◆ Required work
What's wanted here is the full listing below, repeated exactly, with no images in it.

::::::::

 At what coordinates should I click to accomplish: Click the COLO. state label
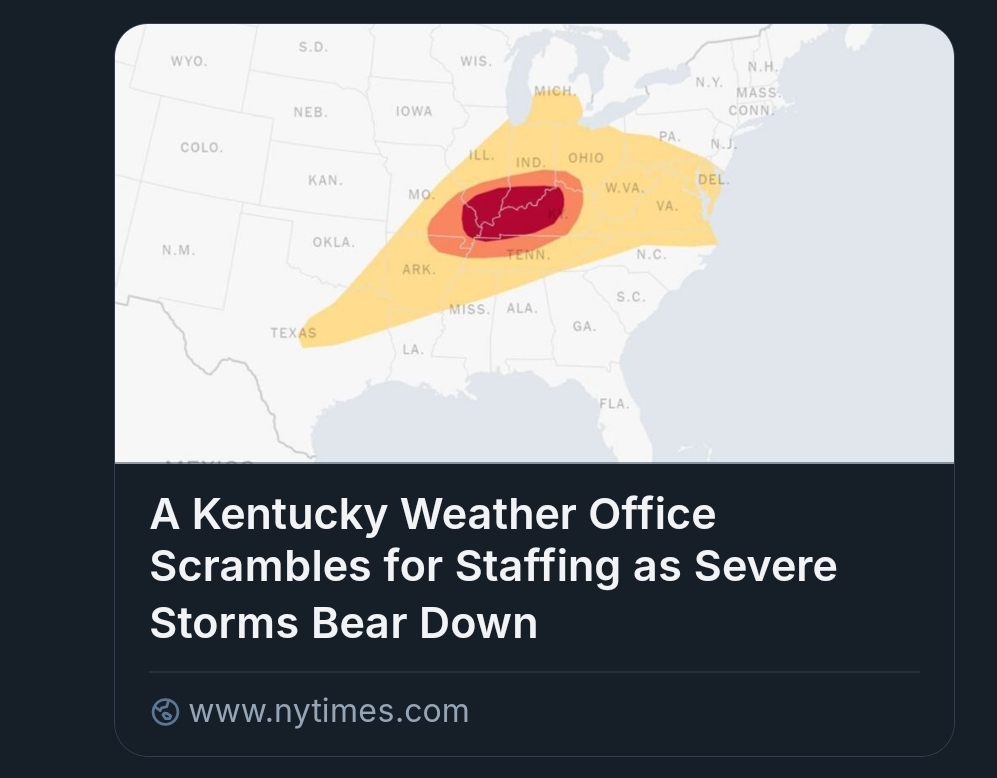point(201,148)
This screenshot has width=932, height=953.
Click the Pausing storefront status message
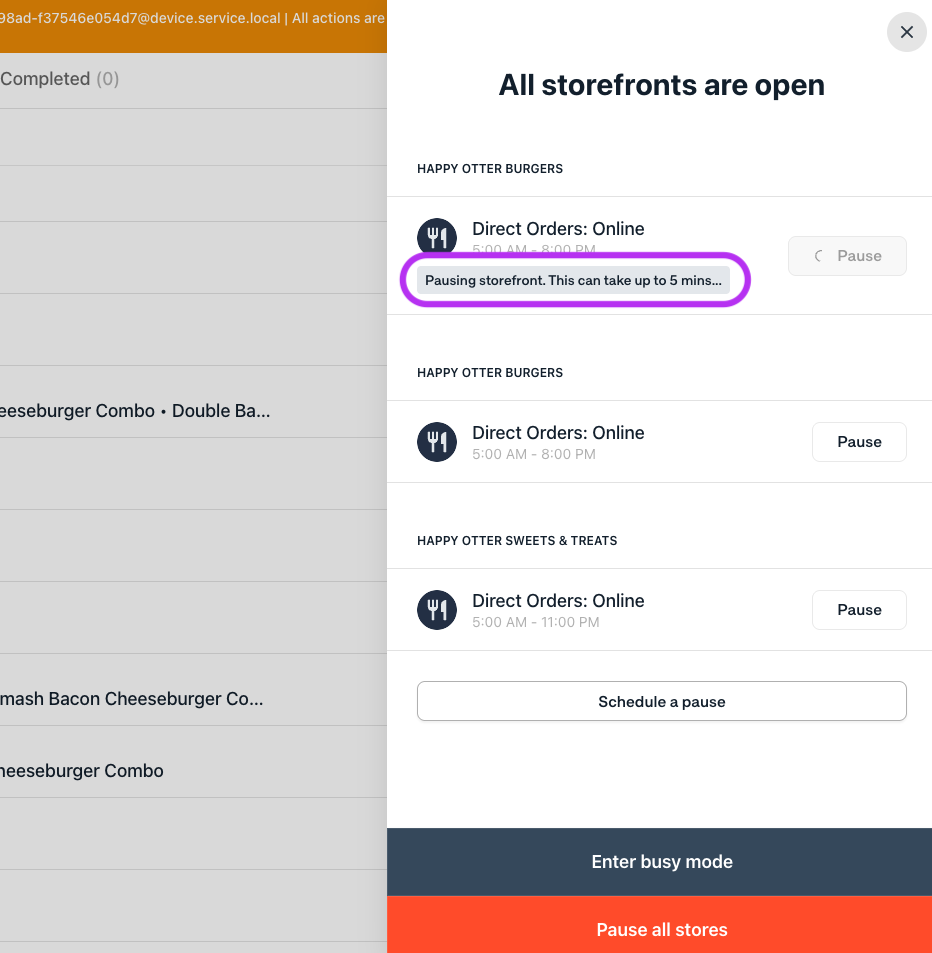point(573,281)
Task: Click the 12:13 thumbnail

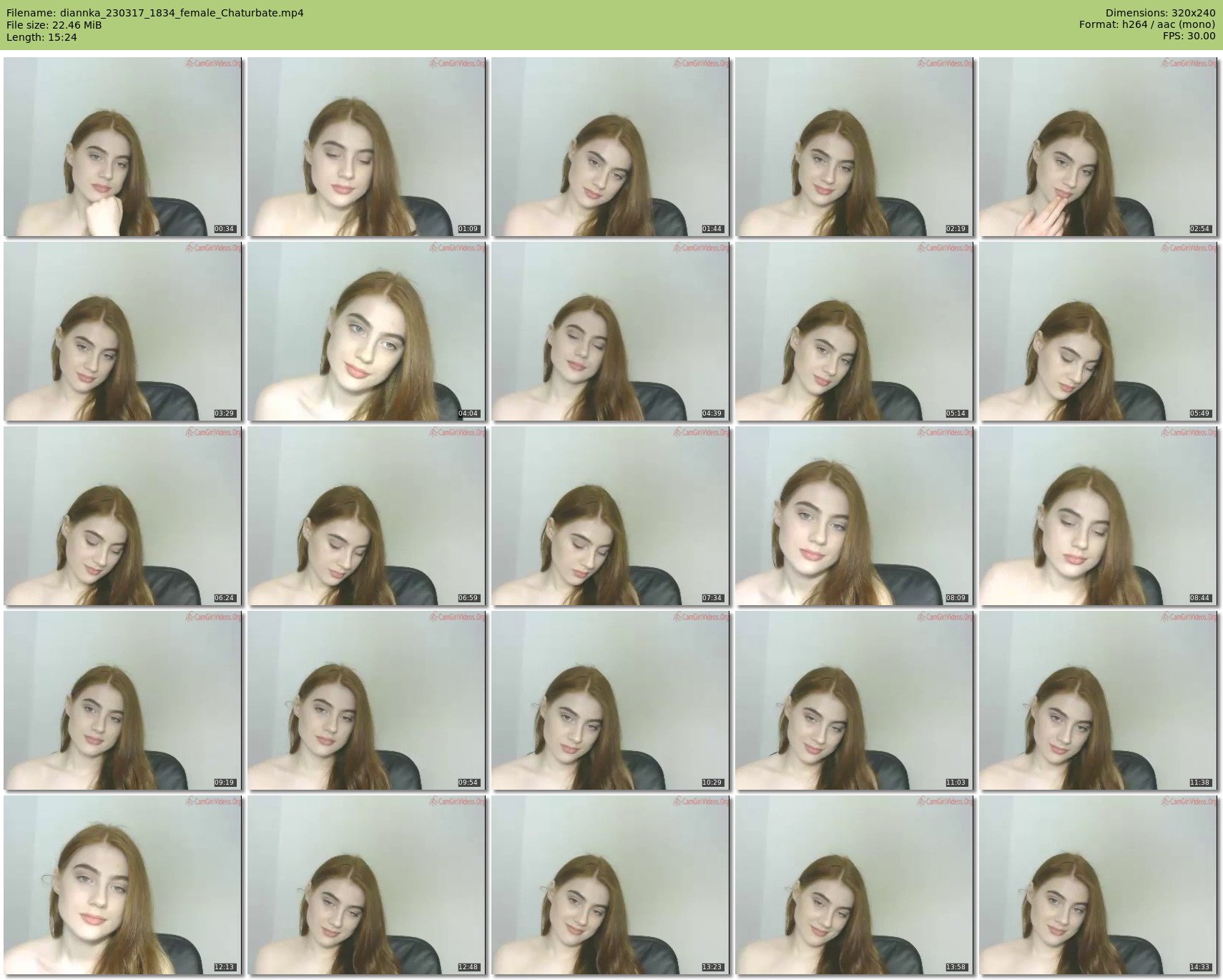Action: click(122, 885)
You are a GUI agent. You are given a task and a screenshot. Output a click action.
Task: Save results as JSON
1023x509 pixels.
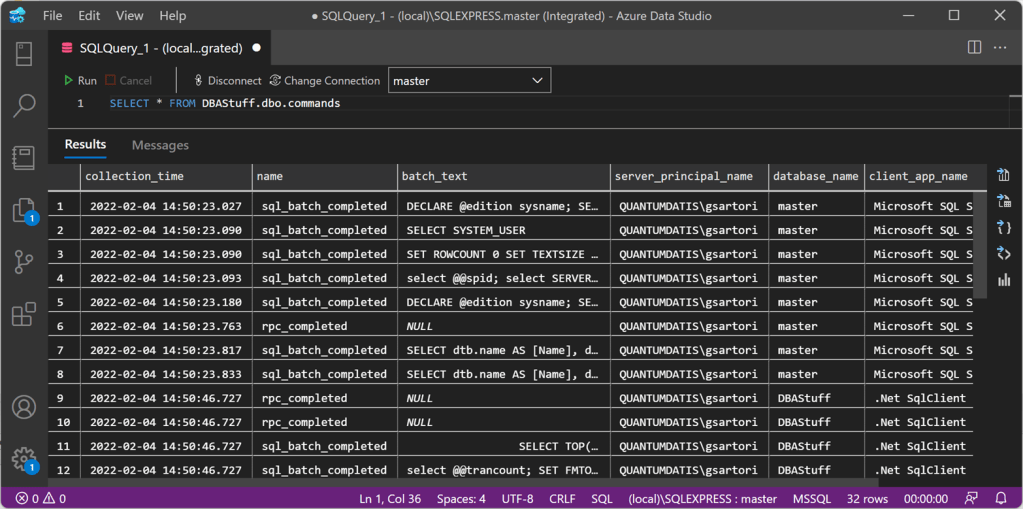[x=1004, y=228]
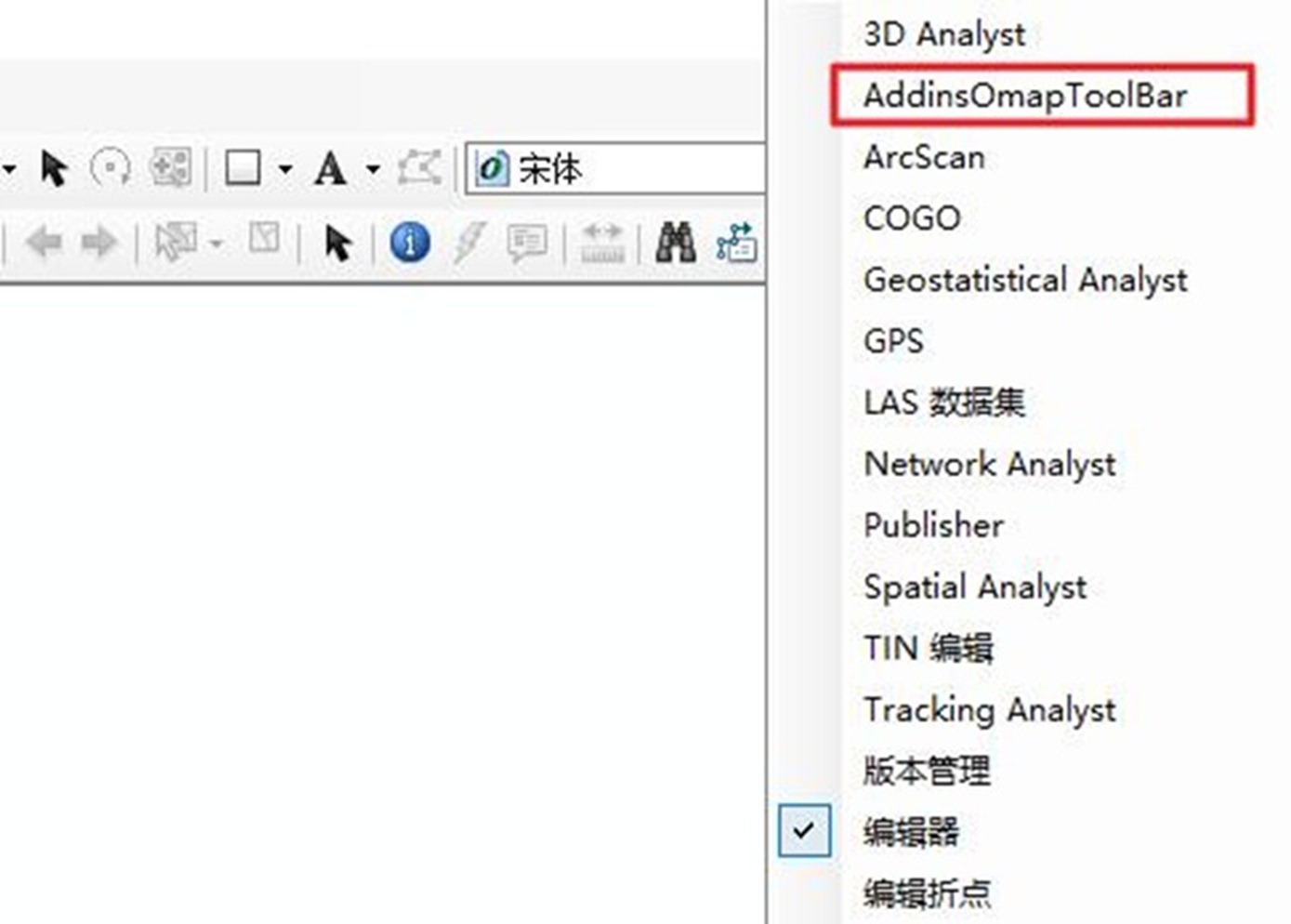Open the 宋体 font combo box

(613, 169)
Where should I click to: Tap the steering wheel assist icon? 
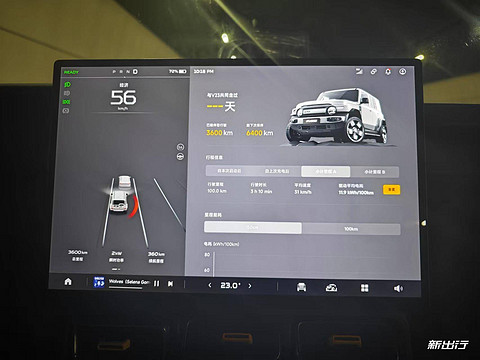tap(180, 157)
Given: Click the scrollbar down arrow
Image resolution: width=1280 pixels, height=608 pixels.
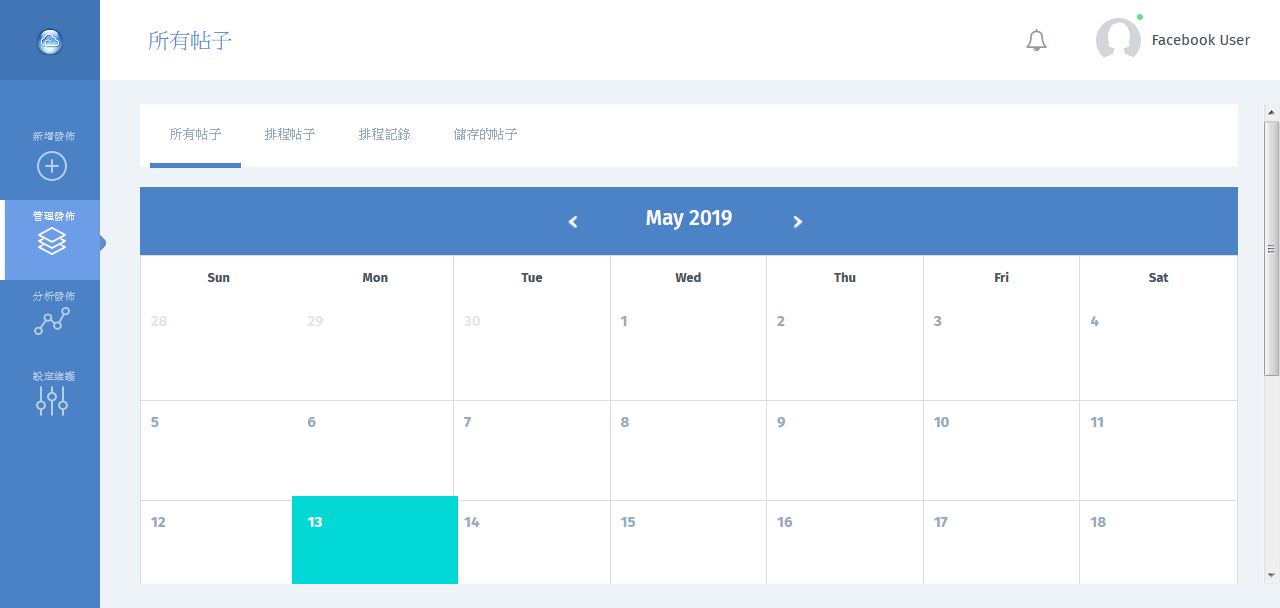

::::::::

◆ Result
 At what coordinates should I click to accomplish: Click the COLO. state label
point(201,148)
This screenshot has width=932, height=953.
Click the Pausing storefront status message
point(573,281)
Task: Click the 12:13 thumbnail

Action: click(122, 885)
You are a GUI agent. You are given a task and a screenshot. Output a click action.
Task: Save results as JSON
1023x509 pixels.
[x=1004, y=228]
Open the 宋体 font combo box

(613, 169)
Where should I click to: Tap the steering wheel assist icon? 
tap(180, 157)
Given: Click the scrollbar down arrow
Image resolution: width=1280 pixels, height=608 pixels.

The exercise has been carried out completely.